As a state Kerala may be in the news for a number of reasons. The ubiquitous mention is the 100 percent literacy rate. Then there is the tourism angle: the boat races, the Onam sadhya, the Thrissur pooram. A steady stream of political scandals is another milestone, some starring women, like Swapna Suresh and Saritha Nair. Of late there are also the films, some of which have caught international attention, with actors like Fahadh Faasil and Dulquer Salmaan hugely popular across India.
If the latest headlines are taken into account, no two murders here are the same – from a Jolly Joseph who used cyanide as a spice and allegedly bumped off kith and kin in no particular order, to the ritualistic mumbo jumbo in an inconspicuous neighbourhood that led to at least two human sacrifices.
Then there are the stereotypes that we are brainy because we eat fish, that we have thick black curly hair because we drink coconut oil instead of water.

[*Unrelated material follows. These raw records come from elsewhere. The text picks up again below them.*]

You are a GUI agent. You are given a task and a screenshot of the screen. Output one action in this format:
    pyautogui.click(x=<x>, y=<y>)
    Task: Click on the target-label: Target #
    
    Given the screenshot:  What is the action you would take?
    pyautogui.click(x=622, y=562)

It is alleged that Mallus are just everywhere; when Neil Armstrong landed on the moon, there was a Mallu selling tea right there! All Mallus are not nurses but all nurses are taken for Mallus. Our toddy shops and the shaap cuisine is legend too.
Now we come to another stock characteristic, but no less spectacular: are Keralites distinguishable purely by their names when compared to non-Keralites? Names here often sound like a random coming together of consonants, but we Mallus have taken it in our stride because, you see, we are cool that way.
Siblings could be arranged in a quick rhyming order: Shiji, Riji, Liji, Biji. Titus is called Titty for short and Baby is your bald middle-aged uncle. There’s bound to be Tenny and a Linny, a Bincy and a Lincy. Saji and Shaji abound as do Byju and Biju.
There was a time you could throw one letter of the alphabet at a healthy couple of reproductive age, like say a J, and you’d get babies called Jijo, Jiji, Jiju, Joji, Jomy in return. Those were the good old days of an entire generation named by combining their parents’ names – Renny + Luke = Ruke or Lenny. And these incomprehensible and sometimes unpronounceable names are worn around the neck in lockets of gold, which is the Mallu metal of choice.
In place of the ubiquitous Bittu or Pappu, Guddi or Dolly from the North, we flaunt many versions of ‘son’ or ‘daughter’ as legitimate names: Monu, Molu, Kunjumol, Kunjumon, Marykutty, Omanakuttan. An ‘aama’ at the end is routine, like Reetaama and Sallyaama. Molamma literally translates into daughter-mother. We also happily take surnames from other regions as first name, like Roy or Bose.
Remember to insert an H when you address our Seetha aur Geetha. And just in case you run into a Gifty, Blessy, Nicey or Smiley, please don’t act all judgmental because then we’d just have to call you Judgy.